U.S. president-elect Joe Biden received his first dose of the Pfizer-BioNTech COVID-19 vaccine live on television Monday at a hospital in Newark, Del., in an effort to boost confidence in its safety ahead of its wide distribution in the new year.
Biden has said he would make the fight against COVID-19, which has killed more than 315,000 Americans and infected more than 17.5 million, his top priority when he takes office on Jan. 20. At age 78, he is in the high-risk group for the highly contagious respiratory disease.
His black long-sleeved shirt rolled up, Biden received the injection from Tabe Masa, nurse practitioner and head of employee health services at Christiana Hospital in Newark, Del., in front of reporters.
After getting the shot of the Pfizer-BioNTech vaccine, Biden praised medical professionals as “heroes.”
“I’m doing this to demonstrate that people should be prepared when it’s available to take the vaccine.
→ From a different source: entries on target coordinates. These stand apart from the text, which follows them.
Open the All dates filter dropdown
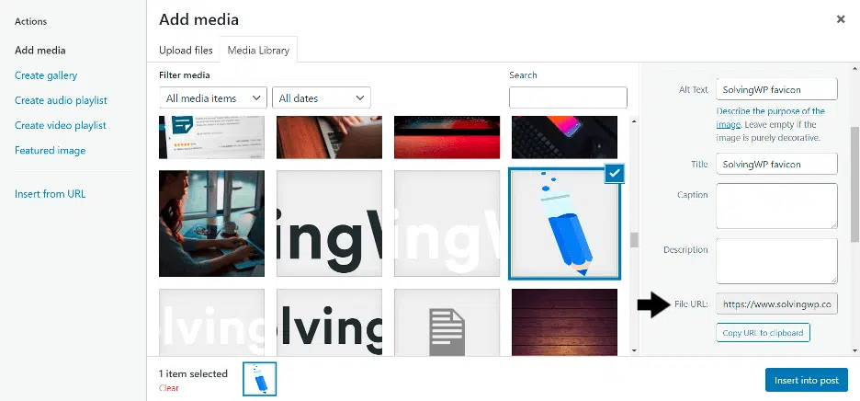Viewport: 860px width, 401px height. 322,97
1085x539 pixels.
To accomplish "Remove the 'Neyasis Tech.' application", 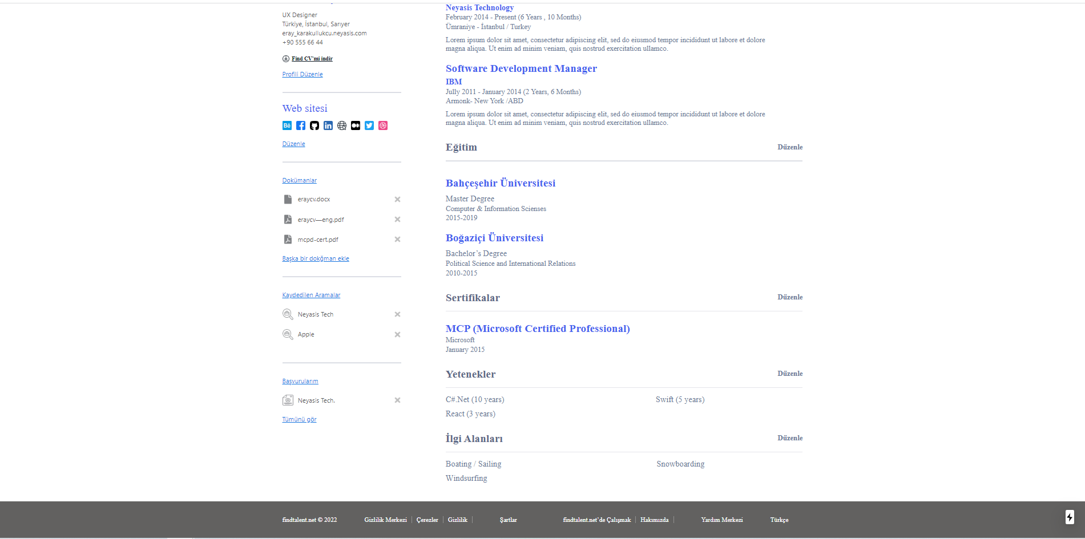I will [x=397, y=400].
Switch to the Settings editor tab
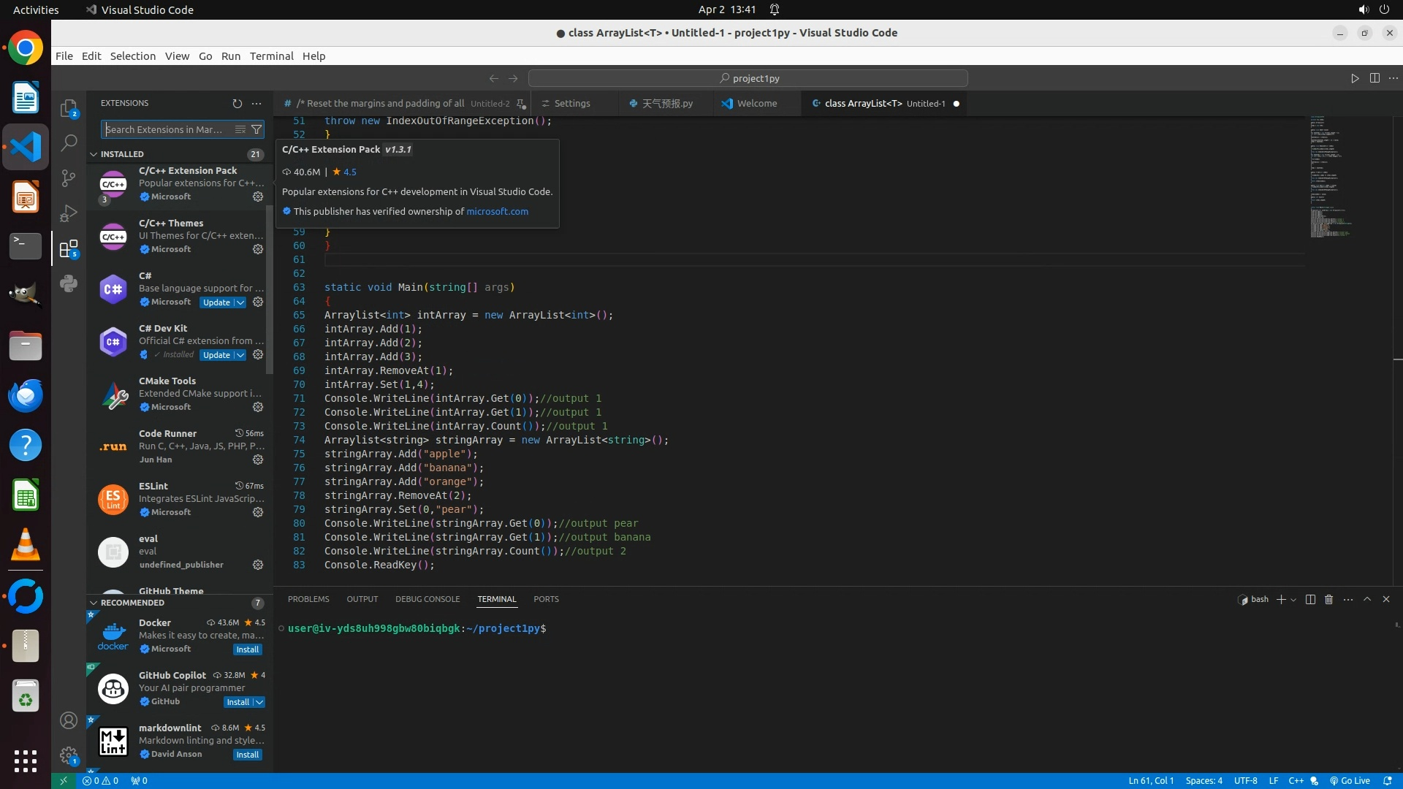 point(571,104)
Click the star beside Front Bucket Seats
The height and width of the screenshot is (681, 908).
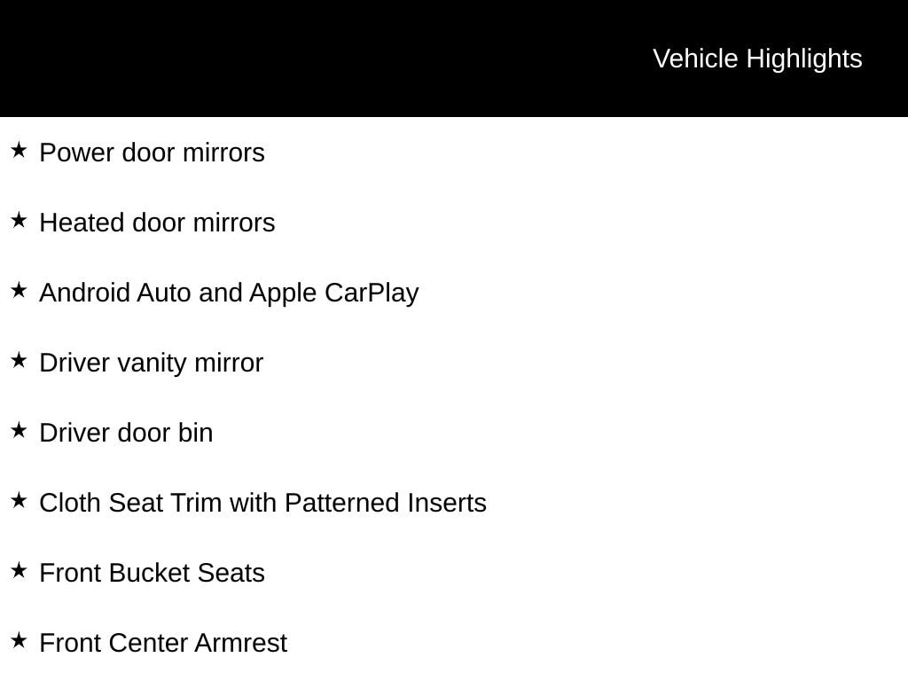[19, 570]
There’s nothing to worry about,” Biden said.
His wife, Jill Biden, who got the injection earlier in the day, stood by.
WATCH | Biden gets the shot and tells Americans they should do the same:
But Biden also noted that the vaccine would take time to roll out and that people should listen to medical experts and avoid travelling during the holidays.
Vice-president-elect Kamala Harris is expected to get the vaccine next week.
Republican President Donald Trump has frequently played down the severity of the pandemic and overseen a response many health experts say was disorganized, cavalier and sometimes ignored the science behind disease transmission.
Efforts to limit the economic fallout on Americans from the pandemic were boosted on Sunday when congressional leaders agreed on a $900-billion US package to provide the first new aid to citizens in months, with votes likely on Monday.
Biden names more economic officials
Biden on Monday named additional members to his National Economic Council, rounding out his economic policy-making team with people his transition office said would help lift Americans out of the economic crisis.
David Kamin, an official in former president Barack Obama’s White House, will be NEC deputy director, and Bharat Ramamurti, a former top economic adviser to Sen. Elizabeth Warren’s 2020 presidential campaign, will serve as NEC deputy director for financial reform and consumer protection, Biden’s team said in a statement.
Joelle Gamble will be special assistant to the president for economic policy.
“This is no time to build back the way things were before, this is the moment to build a new American economy that works for all,” Biden said in the statement.
Biden had already named Brian Deese, who helped lead Obama’s efforts to bail out the automotive industry after the 2008 financial crisis and negotiate the Paris climate agreement, to lead the council, which co-ordinates the country’s economic policy-making.
Much of the fate of Biden’s White House agenda will hinge on the outcome of a pair of Senate runoff elections in Georgia on Jan. 5 that will determine which party controls the upper chamber of the U.S. Congress.
Harris travelled on Monday to Columbus, Ga., to campaign on behalf of Jon Ossoff and Raphael Warnock, the Democratic candidates locked in tight races with incumbent Republicans.
Trump was briefly hospitalized in October with COVID-19, and many of his advisers and White House staff have also contracted the illness.
The outgoing president, making unsubstantiated claims of widespread electoral fraud, has focused on trying to overturn his election loss in recent weeks, even as daily COVID-19 deaths soared. His campaign’s latest long-shot effort was another petition to the U.S. Supreme Court on Sunday that legal experts predict will fail.